Please install the required required packages. Some libraries used in this project, including MinkowskiEngine and Pytorch-lightning are known to have a different behavior when using a different version; please use the exact versions specified in requirements.txt.
As for the installation of YoLoWorld. please refer to OpenYOLO3D.
The code provided is compatible with nuScenes and semantic KITTI. Put the datasets you intend to use in the datasets folder (a symbolic link is accepted).
Before launching the pre-training, you first need to save image-to-LiDAR corresponse.
python preprocess4labelmaps/pc2image.py
Before launching the pre-training, you then need to generate semantic and instance maps from YOLOWorld model.
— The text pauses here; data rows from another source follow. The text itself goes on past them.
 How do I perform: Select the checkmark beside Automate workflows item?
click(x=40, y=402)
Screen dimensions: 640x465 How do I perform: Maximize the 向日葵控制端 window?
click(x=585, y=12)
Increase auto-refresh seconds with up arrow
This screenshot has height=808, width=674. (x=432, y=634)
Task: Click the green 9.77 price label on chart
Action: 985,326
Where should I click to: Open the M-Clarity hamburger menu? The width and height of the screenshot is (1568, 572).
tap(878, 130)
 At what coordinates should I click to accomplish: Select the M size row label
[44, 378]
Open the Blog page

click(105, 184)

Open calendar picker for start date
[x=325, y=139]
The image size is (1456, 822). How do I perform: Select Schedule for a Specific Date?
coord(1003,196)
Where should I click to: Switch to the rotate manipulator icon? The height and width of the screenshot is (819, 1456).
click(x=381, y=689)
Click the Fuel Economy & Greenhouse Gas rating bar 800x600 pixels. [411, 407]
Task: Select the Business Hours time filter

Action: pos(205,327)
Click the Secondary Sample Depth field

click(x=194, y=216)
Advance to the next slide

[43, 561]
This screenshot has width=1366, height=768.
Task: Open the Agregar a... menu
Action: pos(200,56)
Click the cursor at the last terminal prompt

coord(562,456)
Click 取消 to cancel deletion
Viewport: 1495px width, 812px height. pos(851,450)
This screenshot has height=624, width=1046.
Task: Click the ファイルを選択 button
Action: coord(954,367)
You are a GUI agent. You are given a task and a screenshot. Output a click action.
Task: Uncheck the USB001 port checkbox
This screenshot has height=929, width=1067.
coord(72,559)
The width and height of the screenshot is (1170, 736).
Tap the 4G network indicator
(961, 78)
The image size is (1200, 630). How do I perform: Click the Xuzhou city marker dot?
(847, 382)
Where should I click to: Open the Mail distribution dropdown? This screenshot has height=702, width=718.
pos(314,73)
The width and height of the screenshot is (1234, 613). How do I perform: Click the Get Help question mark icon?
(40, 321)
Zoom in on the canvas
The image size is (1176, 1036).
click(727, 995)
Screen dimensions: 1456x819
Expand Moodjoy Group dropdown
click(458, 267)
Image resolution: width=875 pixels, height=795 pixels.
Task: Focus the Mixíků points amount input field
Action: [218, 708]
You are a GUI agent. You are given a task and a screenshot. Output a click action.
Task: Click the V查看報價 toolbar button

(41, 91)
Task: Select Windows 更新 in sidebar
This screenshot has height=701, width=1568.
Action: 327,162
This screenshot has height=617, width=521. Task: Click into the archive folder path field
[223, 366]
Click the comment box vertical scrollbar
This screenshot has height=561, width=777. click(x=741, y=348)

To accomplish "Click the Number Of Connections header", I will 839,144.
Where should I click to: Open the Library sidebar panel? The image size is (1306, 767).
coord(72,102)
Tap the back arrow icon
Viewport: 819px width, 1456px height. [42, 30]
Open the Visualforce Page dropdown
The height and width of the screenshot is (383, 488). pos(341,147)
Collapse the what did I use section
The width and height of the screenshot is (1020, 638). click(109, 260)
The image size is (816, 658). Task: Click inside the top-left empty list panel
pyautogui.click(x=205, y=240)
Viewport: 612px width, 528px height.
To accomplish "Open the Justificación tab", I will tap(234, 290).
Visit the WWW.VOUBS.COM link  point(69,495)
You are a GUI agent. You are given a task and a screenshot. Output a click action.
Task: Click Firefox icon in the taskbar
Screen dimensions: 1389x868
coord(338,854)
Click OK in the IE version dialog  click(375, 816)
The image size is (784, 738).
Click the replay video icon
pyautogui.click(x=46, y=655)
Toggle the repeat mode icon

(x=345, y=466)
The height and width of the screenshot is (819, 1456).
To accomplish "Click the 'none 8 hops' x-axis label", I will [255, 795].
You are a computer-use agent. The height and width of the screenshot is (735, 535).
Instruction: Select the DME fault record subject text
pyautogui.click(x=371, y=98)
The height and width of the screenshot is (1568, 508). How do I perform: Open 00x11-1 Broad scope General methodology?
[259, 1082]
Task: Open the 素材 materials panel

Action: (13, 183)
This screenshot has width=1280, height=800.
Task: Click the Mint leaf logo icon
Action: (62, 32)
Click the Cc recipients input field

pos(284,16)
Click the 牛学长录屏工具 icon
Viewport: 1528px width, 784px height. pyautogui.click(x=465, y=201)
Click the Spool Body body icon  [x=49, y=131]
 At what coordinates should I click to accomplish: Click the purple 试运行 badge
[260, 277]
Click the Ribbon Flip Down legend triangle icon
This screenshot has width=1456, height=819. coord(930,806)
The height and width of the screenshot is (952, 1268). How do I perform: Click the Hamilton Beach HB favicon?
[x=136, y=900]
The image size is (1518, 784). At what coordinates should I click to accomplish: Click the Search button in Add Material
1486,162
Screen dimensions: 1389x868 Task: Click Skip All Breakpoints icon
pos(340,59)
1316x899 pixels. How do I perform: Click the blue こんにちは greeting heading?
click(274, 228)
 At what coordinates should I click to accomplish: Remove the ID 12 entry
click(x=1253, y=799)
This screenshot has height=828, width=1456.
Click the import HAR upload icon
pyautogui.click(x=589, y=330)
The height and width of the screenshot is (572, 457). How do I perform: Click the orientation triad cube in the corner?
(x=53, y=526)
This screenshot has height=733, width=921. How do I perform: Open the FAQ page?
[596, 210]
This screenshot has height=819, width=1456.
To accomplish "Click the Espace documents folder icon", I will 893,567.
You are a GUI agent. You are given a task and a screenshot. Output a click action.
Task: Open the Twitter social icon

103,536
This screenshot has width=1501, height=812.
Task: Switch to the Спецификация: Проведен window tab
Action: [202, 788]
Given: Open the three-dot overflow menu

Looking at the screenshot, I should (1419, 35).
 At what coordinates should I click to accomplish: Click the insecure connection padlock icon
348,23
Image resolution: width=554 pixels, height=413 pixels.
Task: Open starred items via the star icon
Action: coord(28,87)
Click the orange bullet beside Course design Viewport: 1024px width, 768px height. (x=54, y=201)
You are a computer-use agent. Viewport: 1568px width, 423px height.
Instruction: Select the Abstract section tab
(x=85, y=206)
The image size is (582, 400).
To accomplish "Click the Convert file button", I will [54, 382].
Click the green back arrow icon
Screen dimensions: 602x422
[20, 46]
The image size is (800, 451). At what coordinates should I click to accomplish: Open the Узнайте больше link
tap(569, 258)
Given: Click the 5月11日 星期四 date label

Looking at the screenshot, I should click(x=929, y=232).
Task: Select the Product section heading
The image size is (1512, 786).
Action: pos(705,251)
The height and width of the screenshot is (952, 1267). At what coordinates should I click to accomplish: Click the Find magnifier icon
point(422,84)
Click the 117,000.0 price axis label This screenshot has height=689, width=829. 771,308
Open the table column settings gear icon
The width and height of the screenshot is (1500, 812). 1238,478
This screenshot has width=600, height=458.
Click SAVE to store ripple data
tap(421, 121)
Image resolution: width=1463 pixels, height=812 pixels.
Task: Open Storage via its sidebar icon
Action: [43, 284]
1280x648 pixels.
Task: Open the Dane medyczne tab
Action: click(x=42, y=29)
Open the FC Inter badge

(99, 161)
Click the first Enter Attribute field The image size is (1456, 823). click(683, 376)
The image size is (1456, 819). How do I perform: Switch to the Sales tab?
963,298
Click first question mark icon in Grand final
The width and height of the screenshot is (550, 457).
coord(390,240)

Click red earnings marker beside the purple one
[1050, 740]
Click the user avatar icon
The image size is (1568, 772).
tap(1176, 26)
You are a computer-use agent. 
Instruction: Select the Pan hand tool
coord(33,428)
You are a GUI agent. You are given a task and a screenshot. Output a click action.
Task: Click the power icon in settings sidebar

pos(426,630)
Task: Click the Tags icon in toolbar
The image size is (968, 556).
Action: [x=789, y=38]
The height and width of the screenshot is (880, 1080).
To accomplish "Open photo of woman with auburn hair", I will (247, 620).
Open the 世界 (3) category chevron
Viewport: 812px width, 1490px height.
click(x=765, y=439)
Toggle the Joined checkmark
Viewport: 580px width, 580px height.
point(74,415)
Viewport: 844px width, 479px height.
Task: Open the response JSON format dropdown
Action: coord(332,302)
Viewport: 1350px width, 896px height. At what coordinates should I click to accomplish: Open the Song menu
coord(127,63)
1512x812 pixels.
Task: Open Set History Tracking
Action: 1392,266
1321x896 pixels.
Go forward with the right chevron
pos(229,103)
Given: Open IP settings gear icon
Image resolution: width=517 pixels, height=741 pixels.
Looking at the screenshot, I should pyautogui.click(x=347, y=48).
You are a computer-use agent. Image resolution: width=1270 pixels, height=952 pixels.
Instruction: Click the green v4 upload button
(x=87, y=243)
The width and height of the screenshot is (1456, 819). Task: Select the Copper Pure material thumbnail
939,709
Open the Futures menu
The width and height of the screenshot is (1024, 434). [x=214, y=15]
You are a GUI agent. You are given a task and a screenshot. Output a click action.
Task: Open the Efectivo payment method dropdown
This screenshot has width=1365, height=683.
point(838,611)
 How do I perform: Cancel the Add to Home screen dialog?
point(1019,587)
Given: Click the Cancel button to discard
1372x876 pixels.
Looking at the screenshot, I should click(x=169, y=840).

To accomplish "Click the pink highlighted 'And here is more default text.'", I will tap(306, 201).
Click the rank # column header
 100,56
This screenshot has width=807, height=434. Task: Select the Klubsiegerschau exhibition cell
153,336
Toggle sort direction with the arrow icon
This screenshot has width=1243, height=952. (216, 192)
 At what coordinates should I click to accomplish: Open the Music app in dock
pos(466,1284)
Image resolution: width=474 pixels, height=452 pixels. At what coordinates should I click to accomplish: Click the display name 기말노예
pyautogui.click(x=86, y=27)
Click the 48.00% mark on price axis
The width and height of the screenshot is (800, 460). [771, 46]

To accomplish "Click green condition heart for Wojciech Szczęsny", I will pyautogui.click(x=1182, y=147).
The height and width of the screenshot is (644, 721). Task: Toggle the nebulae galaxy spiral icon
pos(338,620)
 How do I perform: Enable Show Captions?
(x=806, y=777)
python preprocess4labelmaps/yolo_detector.py
To launch a pre-training of the Minkowski SR-UNet (minkunet) on nuScenes:
python pretrain.py --cfg config/slidr_minkunet.yaml
You can alternatively replace minkunet with voxelnet to pre-train a PV-RCNN backbone.
Weights of the pre-training can be found in the output folder, and can be re-used during a downstream task.
If you wish to use multiple GPUs, please scale the learning rate and batch size accordingly.
To launch a semantic segmentation, use the following command:
python downstream.py --cfg_file="config/semseg_nuscenes.yaml" --pretraining_path="output/pretrain/[...]/model.pt"
with the previously obtained weights, and any config file. The default config will perform a finetuning on 1% of nuScenes' training set, with the learning rates optimized for the provided pre-training.
To re-evaluate the score of any downstream network, run:
python evaluate.py --resume_path="output/downstream/[...]/model.pt" --dataset="nuscenes"
If you wish to reevaluate the linear probing, the experiments in the paper were obtained with lr=0.05, lr_head=null and freeze_layers=True.
Part of the codebase has been adapted from SLidR.
Box4Scene is released under the Apache 2.0 license.